Number counts of phosphoproteins (A) and their phosphosites (B) newly identified in this study and of those obtained from the data of Holt et al. [16] and UniProt [19].
Figure 3.
Node degree distributions of phosphoproteins and nonphosphoproteins in the phospho-PPI data sets of “ALL” (A–C) and “Y2H” (D–F).
(A,D) Cumulative probability distribution of node degrees. For each group of phosphoproteins and nonphosphoproteins, circles represent proportions of proteins with more than the k interacting partners indicated on the horizontal axis [P≥(k)]. (B,E) P to N (P/N) ratio, where P and N are P≥(k) of phosphoproteins and nonphosphoproteins, respectively. (C,F) O to E (O/E) ratio, where O is P≥(k) of phosphoprotein and E is that expected from negative controls generated by node label shuffling (N = 10,000). For each node degree level, line graph and bar represent mean and two-sided 95% confidence intervals, respectively.
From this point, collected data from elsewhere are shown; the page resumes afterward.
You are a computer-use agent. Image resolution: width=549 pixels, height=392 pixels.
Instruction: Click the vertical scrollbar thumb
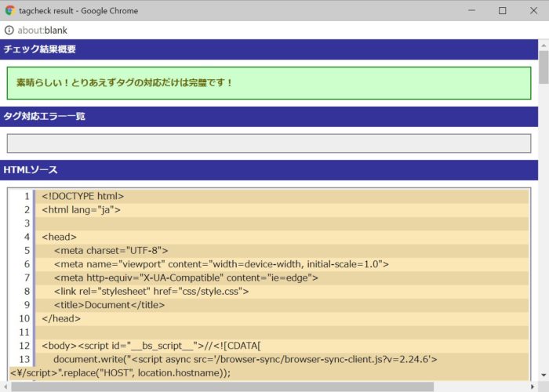pyautogui.click(x=544, y=67)
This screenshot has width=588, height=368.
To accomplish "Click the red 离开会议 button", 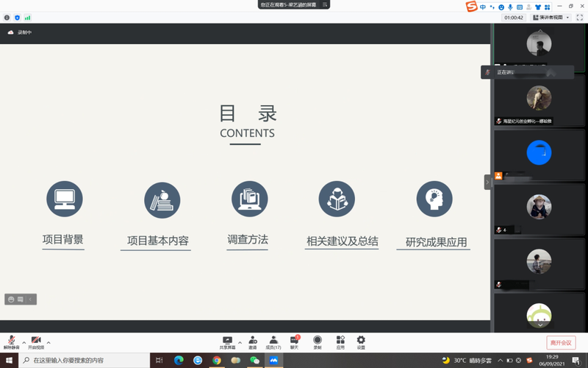I will (x=562, y=342).
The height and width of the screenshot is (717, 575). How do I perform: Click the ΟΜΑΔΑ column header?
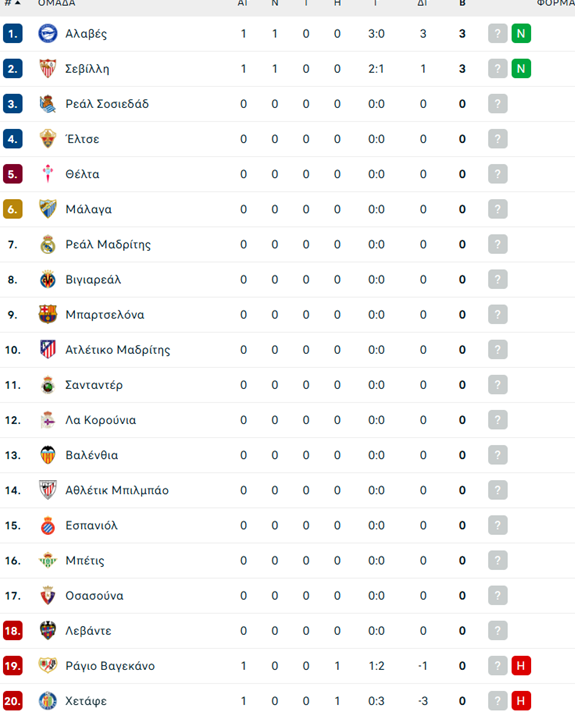click(x=57, y=3)
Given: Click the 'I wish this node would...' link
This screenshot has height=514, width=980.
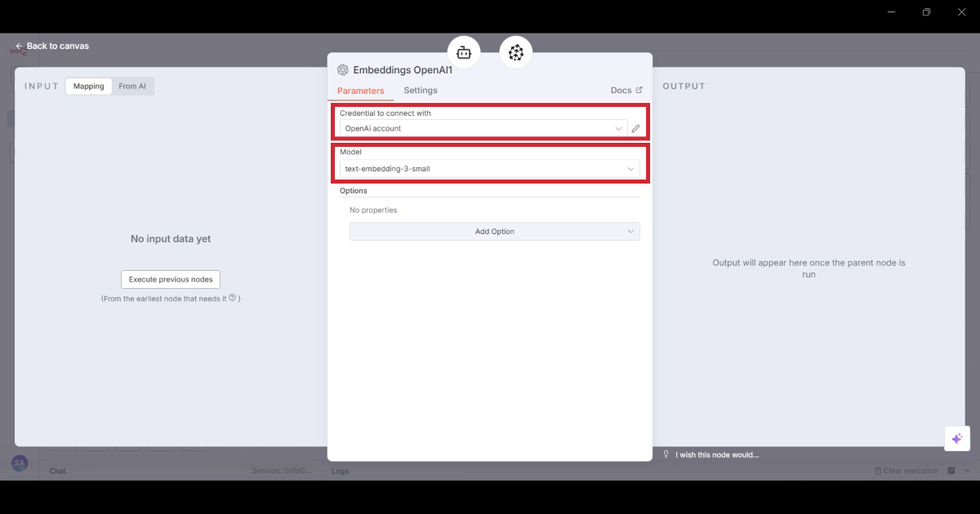Looking at the screenshot, I should [x=717, y=455].
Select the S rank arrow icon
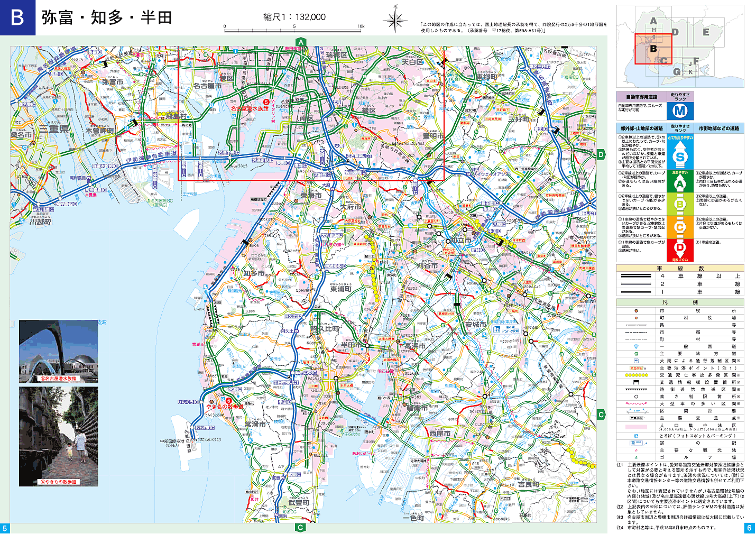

Background colors and asterisks denote statistical significance over neutral O/E value of 1.0 (*P<0.05, **P<0.01, ***P<0.001).
Figure 4.
Difference between node degree levels of phosphoproteins and nonphosphoproteins at each level of protein abundance (A–F) and protein disorder (G–I).
(A–C) YEPD, protein abundance dataset for cells grown in rich medium; (D–F) SD, protein abundance dataset for cells grown in synthetic complete medium. Protein abundance provided in the original dataset [37] was log-transformed (base 10) as abundance level α. The type of phospho-PPI network is “ALL” (for each analysis, protein nodes for which abundance or disorder levels and their corresponding edges were not provided were eliminated from the phospho-PPI network). Each bin corresponds to the protein abundance level between α (indicated on the horizontal axis) and α+0.5 (A–F) or the protein disorder probability between d (indicated on the horizontal axis) and d+0.2 (G–I). For protein nodes corresponding to each bin, the P to N (P/N) ratio of protein number count (where P and N are number counts of phosphoproteins and nonphosphoproteins) (A,D,G), average node degree levels [Log(k) (base 10)] of phosphoproteins (red line) and nonphosphoproteins (blue line) (B,E,H), and statistical significance [−Log(P value) (base 10)] of differences between Log(k) of phosphoproteins and nonphosphoproteins (C,F,I) are represented. Error bars denote s.e.m. Asterisks denote −Log(P value)>8.0 (i.e. P<10−8).
Figure 5.
Probabilities that phosphoproteins and nonphosphoproteins will interact with proteins that have phosphoprotein binding domains (PPBDs).
The average normalized interaction probabilities of phosphoproteins (red bars) and nonphosphoproteins (blue bars) in the “ALL” phospho-PPI network with each type of PPBD or with all PPBDs (indicated on the horizontal axis) are shown.
Figure 6.
Number counts of interacting protein pairs of each phosphorylation pattern shown in the phospho-PPI network.
Respective rows of panels correspond to the three phosphorylation patterns of two interacting proteins: “Both” (A,B) “Either” (C,D) and “Neither” (E,F) respective columns correspond to PPI categories of “ALL” (A,C,E) and “Y2H” (B,D,F). In each panel, data are shown for two types of phospho-PPI networks: “whole” (i.e. unfiltered) and “filtered” (see text). Colored bars (purple, blue, and pink) represent number counts of protein interactions in real data sets; gray bars show mean values of those estimated by negative controls generated by random edge rewiring (N = 10,000). Error bars represent s.d. Blue/red asterisks denote significance of values higher/lower than those of negative controls (***P<0.001).
Figure 7.
Kinases inferred to yield co-phosphorylation of proteins in the same protein complex.
(A) Conceptual diagram of an interacting kinate module (IKM) motif. (B,C) Kinases revealed to have significantly higher IKM formability than negative controls by data integration of the PPI network with in vitro kinase–substrate relationships (B) and with a literature-based collection of signaling pathways (C). For each kinase, arrows denote number counts of IKMs formed by that kinase and the “whole” (i.e. unfiltered) PPI network, with P values estimated from negative controls of the PPI network generated by RER and NLS (N = 10,000). Expected probability density distributions of number counts of IKMs observed in negative controls generated by node label shuffling and random edge rewiring are shown by gray and white bars, respectively.